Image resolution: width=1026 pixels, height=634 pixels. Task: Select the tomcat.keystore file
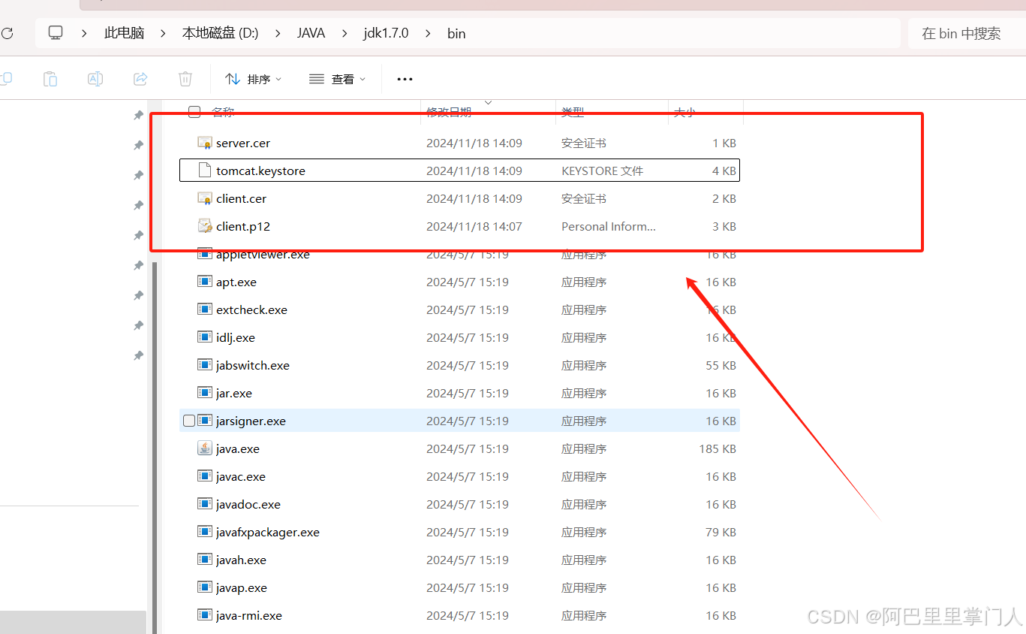tap(260, 170)
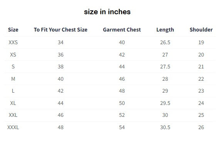Select the Size column header

[x=13, y=30]
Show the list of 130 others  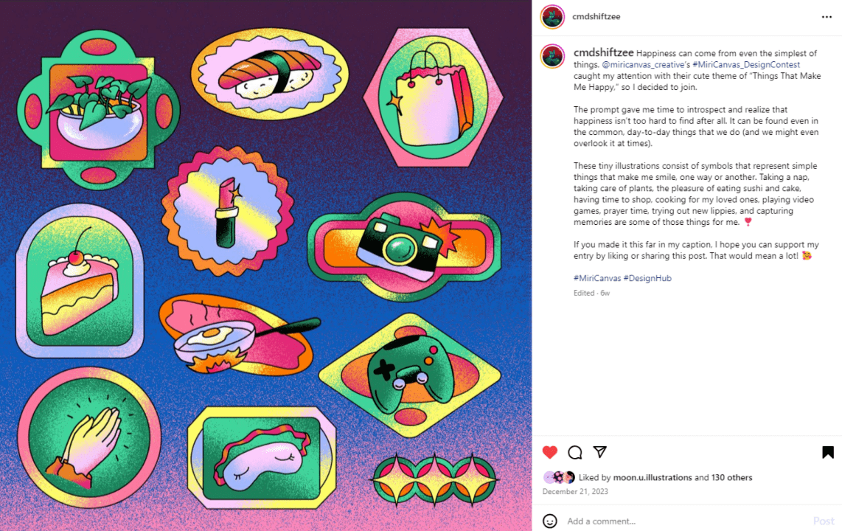coord(732,477)
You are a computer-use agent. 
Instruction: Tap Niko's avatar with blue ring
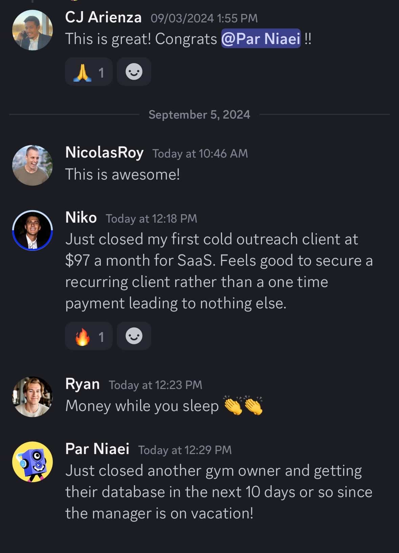tap(32, 230)
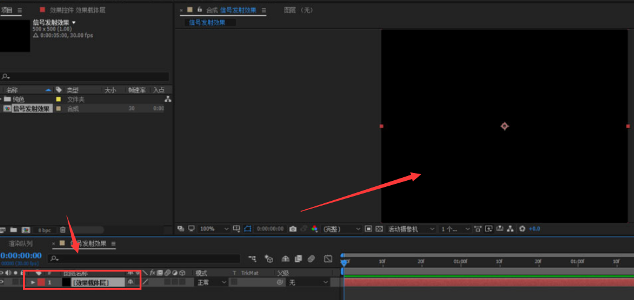Switch to the 渲染队列 tab
Viewport: 634px width, 300px height.
[21, 243]
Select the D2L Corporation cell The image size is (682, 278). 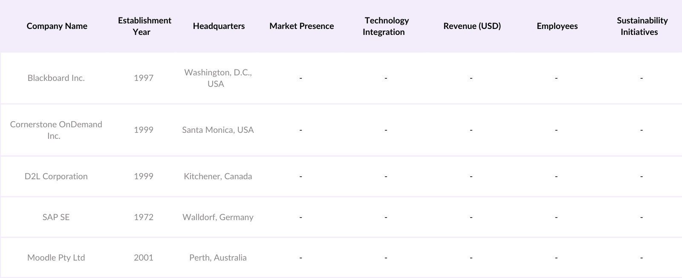pyautogui.click(x=56, y=176)
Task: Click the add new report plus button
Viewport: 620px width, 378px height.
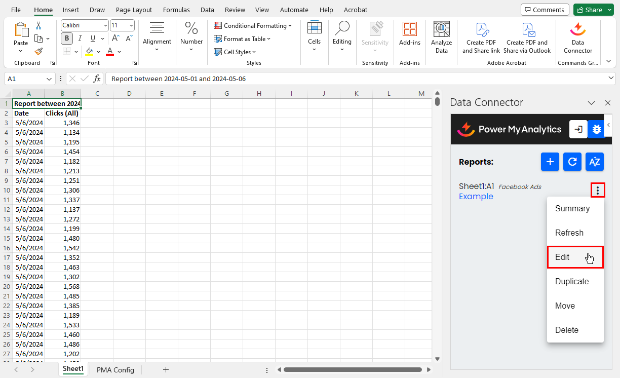Action: (550, 162)
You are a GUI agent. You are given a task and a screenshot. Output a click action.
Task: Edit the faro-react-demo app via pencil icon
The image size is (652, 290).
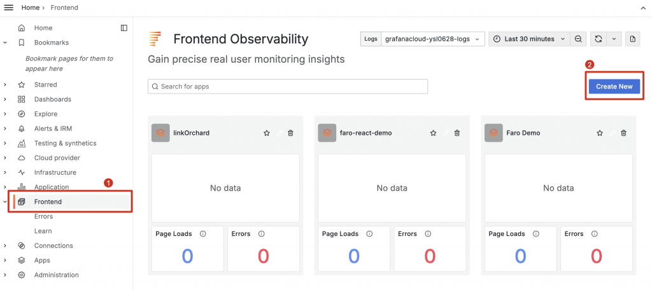[445, 133]
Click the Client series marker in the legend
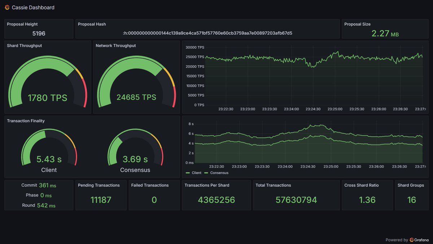The height and width of the screenshot is (244, 433). tap(188, 173)
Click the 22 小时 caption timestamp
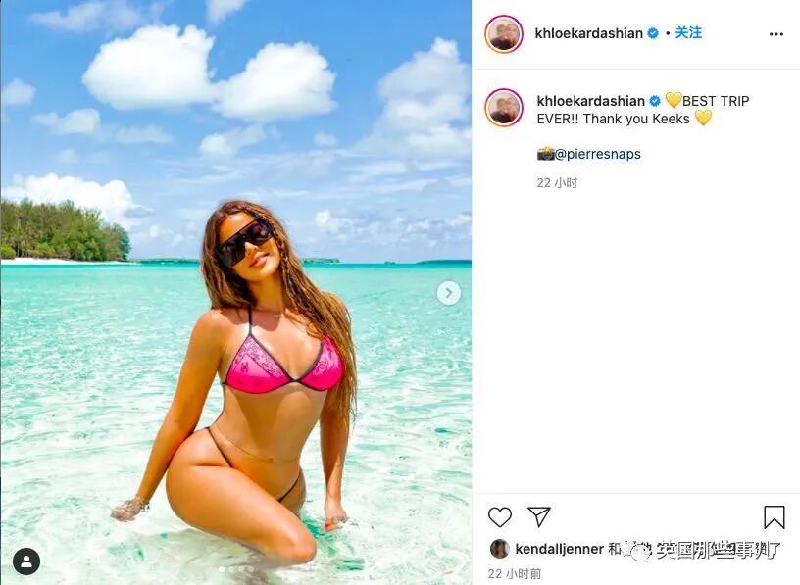800x585 pixels. (x=557, y=182)
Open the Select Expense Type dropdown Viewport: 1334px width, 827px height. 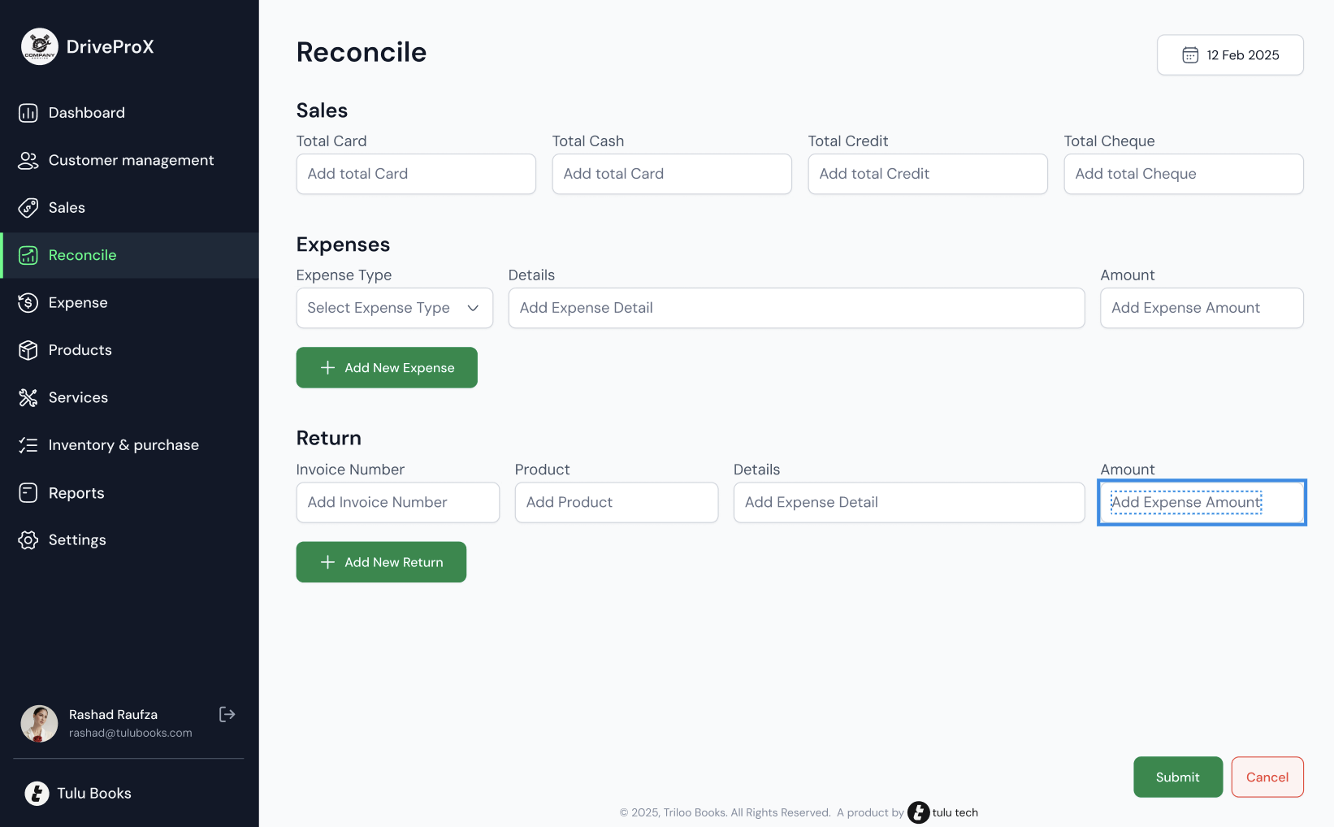click(x=394, y=308)
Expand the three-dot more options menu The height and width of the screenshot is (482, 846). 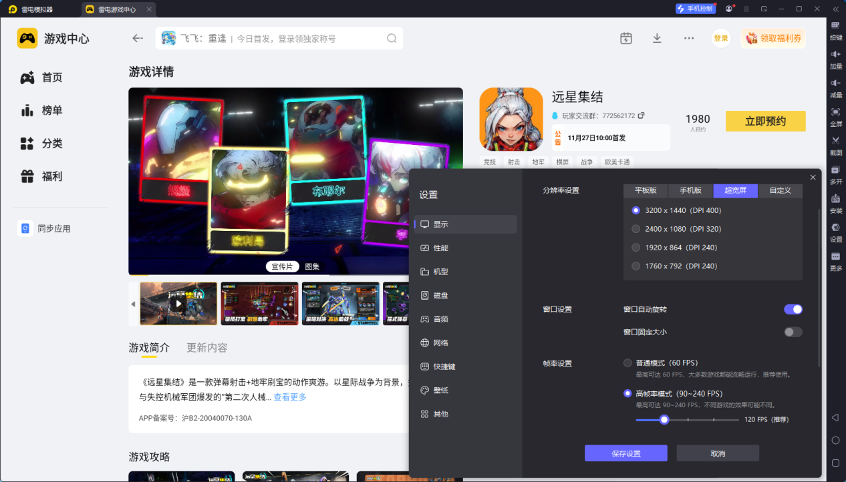689,38
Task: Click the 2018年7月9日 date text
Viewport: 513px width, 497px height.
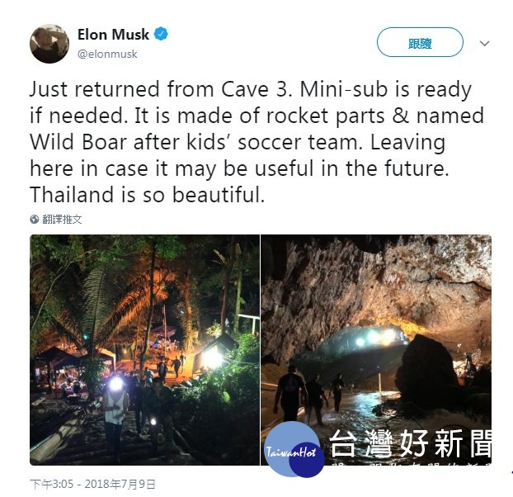Action: point(120,484)
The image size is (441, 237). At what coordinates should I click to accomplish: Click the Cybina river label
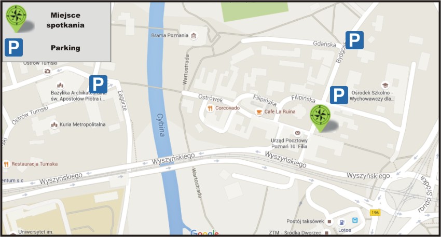(160, 125)
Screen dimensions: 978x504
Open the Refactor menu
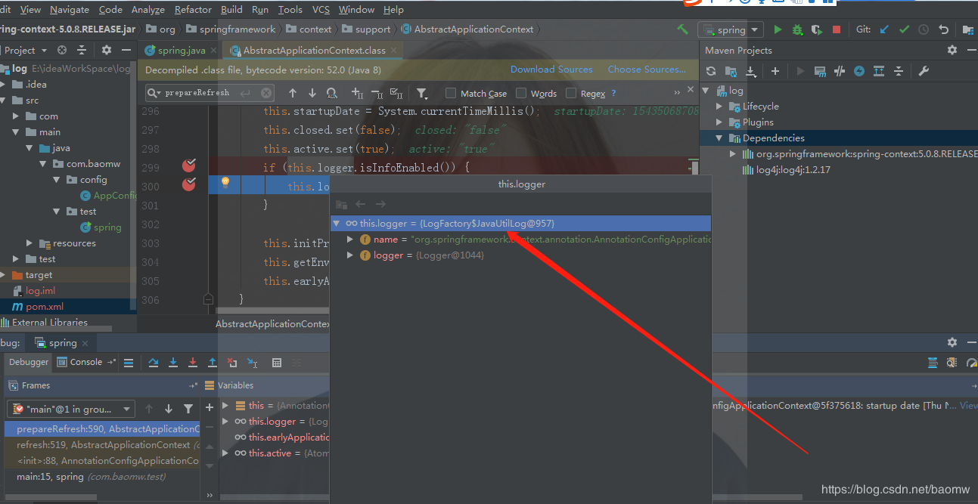pyautogui.click(x=193, y=10)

· · · · ·

Output only the lines running from the one containing "The image size is (441, 237)." to the end of the records, inclusive and exact; skip the pictures.

§ **REPLY TO THE EXERCISE**
The image size is (441, 237). At what coordinates should I click to accomplish: Click the Cybina river label
(160, 125)
Screen dimensions: 978x504
Open the Refactor menu
pyautogui.click(x=193, y=10)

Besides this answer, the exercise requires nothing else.